Core Insights - The ALS (Amyotrophic Lateral Sclerosis) drug development landscape in China is evolving, with significant advancements in research and clinical trials, but challenges remain in funding and commercialization [1][2][9] Group 1: Drug Development Progress - The first "cause-targeted" ALS drug, Tofersen, has been approved in China, filling a gap for SOD1-ALS patients and aligning domestic treatment options with international standards [2][3] - Multiple ASO (Antisense Oligonucleotide) therapies are in early clinical stages, including Ionis Pharmaceuticals' Ulefnersen, and domestic companies like Zhongmei Ruikang are developing siRNA therapies [3][4] - Since 2025, there have been numerous drug development advancements in the ALS field in China, with at least 15 new drug candidates reported [6][7] Group 2: Funding Challenges - The ALS drug development sector is primarily driven by small and medium-sized enterprises, facing significant funding challenges due to the high costs and risks associated with early-stage research [9][10] - Initial funding for ALS projects is often reliant on external investments, as many startups lack mature products to generate revenue [10][11] - Despite the overall interest in innovative drugs, the ALS sector has seen limited large-scale financing, with only a few companies achieving significant funding rounds [10][12] Group 3: Research and Regulatory Environment - The complexity of ALS, including unclear etiology and heterogeneous patient populations, complicates drug development and increases the risk of early-stage failures [11][12] - Companies are advocating for improved regulatory frameworks to expedite drug approvals and support for rare disease research, including tax incentives and the establishment of specialized funds [12][13] - Collaborative efforts are suggested to create national registries and databases to enhance research and data sharing among stakeholders [12][13]

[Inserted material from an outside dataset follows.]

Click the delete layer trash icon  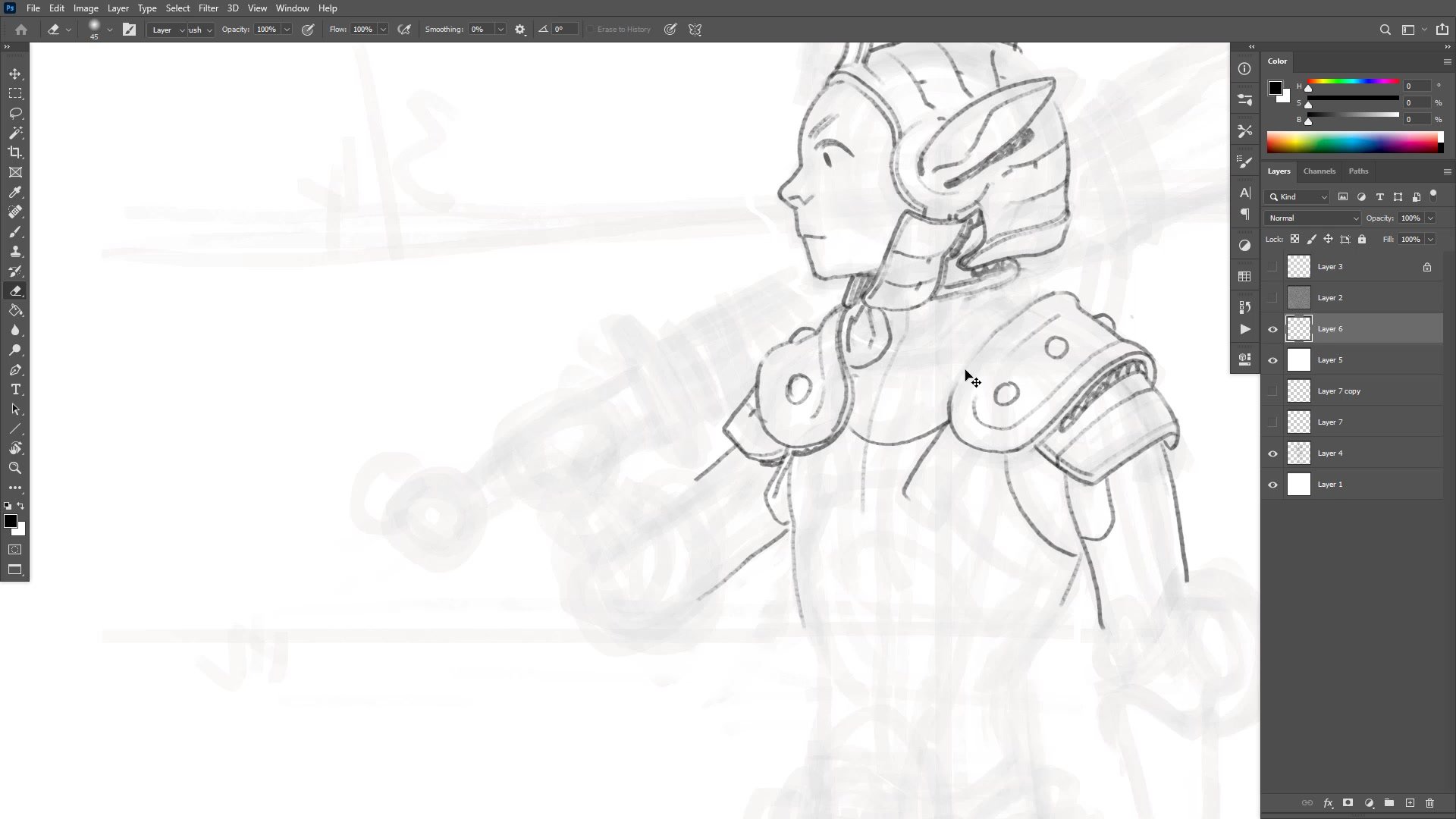(1429, 803)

Core Insights - The breakthrough in single-gene ALS (Amyotrophic Lateral Sclerosis) treatment has been achieved, allowing some patients who were previously considered hopeless to survive, showcasing the power of Chinese technology and societal support [1][6]. Group 1: Patient Advocacy and Research Progress - The individual, Cai Lei, has been fighting ALS for six years since his diagnosis in 2019, and he has taken on the challenge of overcoming this previously untreatable disease [2][3]. - Cai Lei has successfully mobilized funding and support from various sectors, leading to the advancement of 10 drug pipelines into clinical stages in 2024 [6]. - The establishment of the "Jianyu Mutual Aid Home" has reached 15,000 ALS patients, demonstrating a significant community impact [6]. Group 2: Clinical Developments and Innovations - A drug targeting specific genetic types of ALS has entered Phase I clinical trials, marking a significant step forward in treatment options [6]. - The use of AI technology has accelerated the identification of new treatment targets and potential drugs, indicating a shift towards innovative approaches in ALS research [10]. Group 3: Personal Impact and Recognition - Cai Lei received the title of "National Self-Reliance Model," which he views as encouragement not only for himself but also for the broader ALS community [8]. - Despite the advancements, Cai Lei's specific condition does not fall under the newly targeted genetic types, highlighting the ongoing challenges faced by many patients [6].